Exercise tasks —
a: In the mailing-list thread on VMS file paths below, shorten the paragraph beginning "ext/File-Glob/t/Basic.t is trying" and keep its main facts.
b: Pick up the mailing-list thread on VMS file paths below at its final line and carry it forward.
>> begin Excerpt
Craig A. Berry wrote:
On Jun 8, 2009, at 1:42 AM, John E. Malmberg wrote:
Below inline:
John E. Malmberg wrote:
Craig A. Berry wrote:
I went back to my original test case (not the narrower one you ended
up fixing) and it looks like we are half-way there. If both
DECC$EFS_CHARSET and DECC$FILENAME_UNIX_REPORT are defined, this works:
$ perl -"MFile::Spec::Functions" -e "print
catfile(File::Spec->tmpdir(), 'bar');"
/sys$scratch/bar
but if only DECC$EFS_CHARSET is defined, it doesn't:
$ perl -"MFile::Spec::Functions" -e "print
catfile(File::Spec->tmpdir(), 'bar');"
[.sys$scratch:]bar
The attached patch has not been run through a full test run yet.
The problem was that catfile was expecting that the path components
were either contained VMS directory delimiters or were bare words.
The earlier part of the code detected the trailing ":" so knew to
treat the path a VMS.
This patch allows a path ending with a ":" to be treated as a VMS
directory path.
This patch is better, but still not fully tested.
Sounds good. I'll try to take it for a spin sometime soon. We also
need to sort out whether blead is a head of File::Path on CPAN or vice
versa and get synched up.
I did not run a comprehensive test of EFS mode with out Unix report
also on before, and this is exposing some dragons that are going to
take some time to slay.
I suppose one way to deal with that is to recommend they be used
together for now.
There are a number of tests and modules that will need to be adjusted
to handle VMS EFS charsets that I have found.
testp2pt.pl needs a patch as it is trying to do catfile() on directories.
cwd.t is creating an illegal symbolic link unless it is in UNIX mode,
so it does not get resolved.
ext/File-Glob/t/Basic.t is trying to compare the results of a
directory in UNIX syntax with one in VMS syntax. With EFS on, VMS
names with out extensions have the trailing periods present.
There are a few other failures that I do not understand yet.
Regards,
-John
wb8...@qsl.net
Personal Opinion Only
--- /rsync_root/perl/lib/File/Spec/VMS.pm Sun May 10 04:02:09 2009
+++ lib/File/Spec/VMS.pm Mon Jun 8 01:19:01 2009
@@ -195,6 +195,32 @@
if ($efs) {
# Extended character set in use, go into DWIM mode.
>> end Excerpt
>> begin Information supplied
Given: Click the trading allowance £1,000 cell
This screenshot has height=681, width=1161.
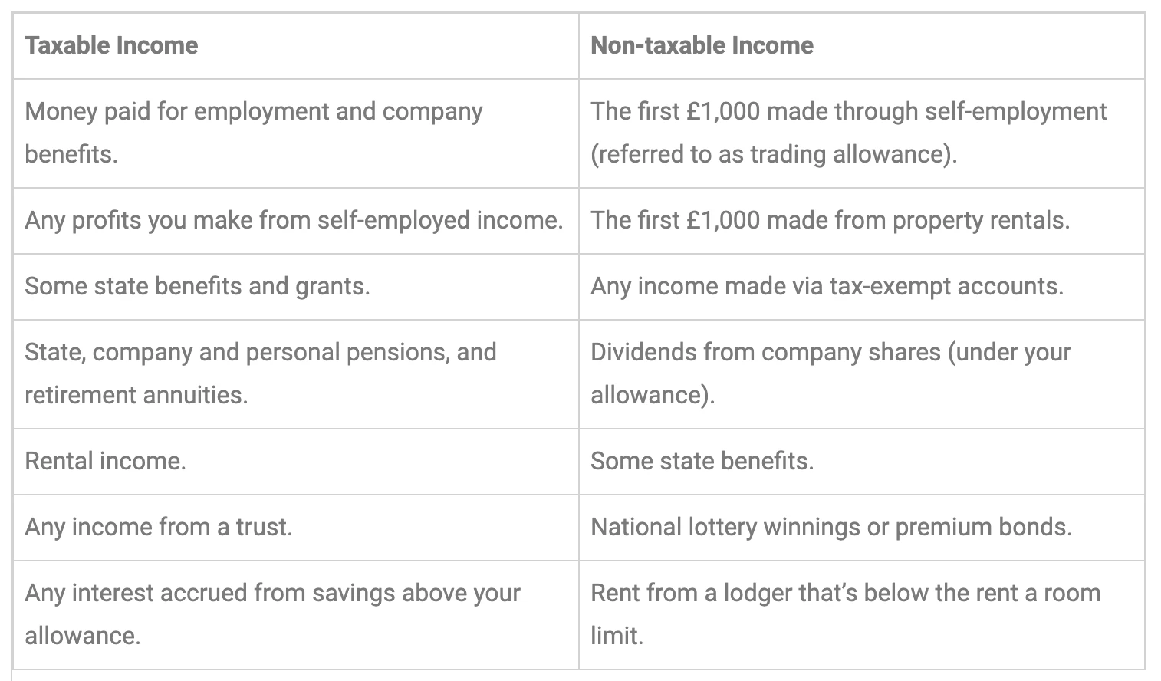Looking at the screenshot, I should click(x=861, y=133).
>> end Information supplied
Responses in order —
a: ext/File-Glob/t/Basic.t compares a directory result in UNIX syntax with one in VMS syntax. With EFS on, VMS names without extensions keep their trailing periods.

b:
+ if ($path =~ /:$/) {
+ # We have a problem. If we do a syntax only conversion
+ # we can break existing code that does not understand
how
+ # logical names and directories can be combined.
+ my $test_path = $path;
+ my $i = 0;
+ while ($i < 10) {
+ # We need to do a logical name check, but we do
not have
+ # logical name services in perl. So we need to
$ENV until
+ # that can be remedied.
+ $test_path =~ s/:$//;
+ my $test_trnlnm = $ENV{$test_path};
+ last unless defined $test_trnlnm;
+ if ($test_trnlnm =~ /\.[\]>]$/) {
+ # A rooted logical name, same as device so
use as is.
+ last;
+ }
+ if ($test_trnlnm =~ /[\]>]$/) {
+ # Found a directory, use this instead of the
path
+ $path = $test_trnlnm;
+ last;
+ }
+ $test_path = $test_trnlnm;
+ $i++;
+ };
+ }
I don't understand the rationale for this. I think we want "foo:" in
"foo:bar" treated like a device name whether foo is a logical name or
not. I don't think that would be a legal Unix specification, at least
not without the colon being escaped, so I don't think we should work too
hard to allow for the rare (maybe impossible) case where the colon is
supposed to be just another filename character.
Existing library code is using catdir('sys$scratch:','tempdir'). The
above code is needed for that to work.
I am not sure if I need to do something to handle if tainted is on.
}
@@ -429,6 +469,7 @@
my $spath_vms = 0;
$spath_vms = 1 if ($spath =~ m#[\[<\]]#);
$spath_vms = 1 if ($spath =~ /^--?$/);
+ $spath_vms = 1 if ($spath =~ /:$/);
Some thought needs to be given to performance in code like this. I
think those four lines could be replaced with
my $spath_vms = $spath eq '--' || ($spath =~ m#([\[<\]]|:$)#);
There is no reason to use a regex when you are matching the entire
string, so replace C<$spath =~ /^--?$/> with C<$spath eq '--'>. If one
check passes, we should stop checking and not do the other checks.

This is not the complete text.